Maia: Also, I mean, I knew that NASA was very popular and women in science is also very popular, so it was just a confluence of a lot of popular issues that people were just eager to see this product and I could sense that, and I was trying to promote that, and I did also get a little lucky with just the timing of some of the other things that were going on media wise. So, yes.
Ken: That’s perfect. And you said that you were promoting this on Twitter. Twitter is not always the most positive of places, did you get any pushback? Did people get angry that you were “injecting politics into toys”?
Maia: No and no. I mean, there are certainly a few people who were like, well, where’s the men of NASA set? And I get that, I understand that reaction. I think that’s just people being uneducated about the fact that 95% of the sets previous to that, that were featuring astronauts, did only feature male characters. So this is taking one little step in the right direction in terms of equality. So, I mean, yes, you definitely had a few people who were not crazy about it. And also from some of the LEGO super fans, it was a relatively simple set.

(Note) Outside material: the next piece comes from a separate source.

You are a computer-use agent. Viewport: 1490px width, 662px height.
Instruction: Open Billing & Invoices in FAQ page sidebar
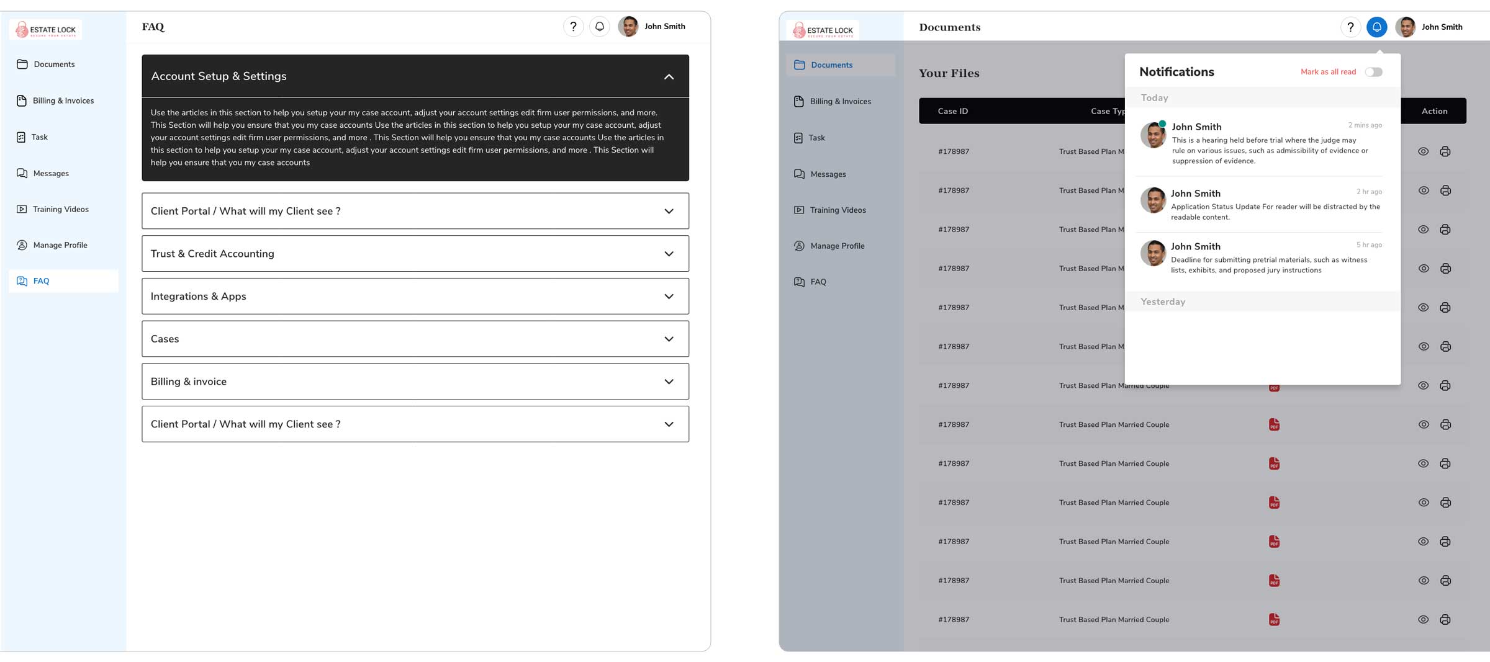coord(63,101)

Maia: A lot of the people who submit things on LEGO Ideas are serious LEGO artists and they do these 2,000 piece builds that are just fantastic, and amazing, and they’re works of art, they really are works of art. And I think there might have been a little resentment at the fact that my set was relatively simple, it was not big, and it wasn’t super complex in terms of building design. I think there was, again, some resentment from some people who felt like it wasn’t worthy of what they thought was a good set. But at the end of the day, LEGO Ideas is about bringing about new ideas, not just about beautiful art, which, I mean, some of them are both and many of them are both. But sometimes you’re thinking outside of the box is one way to grab new audiences and think of new ways of marketing what LEGO is trying to do so.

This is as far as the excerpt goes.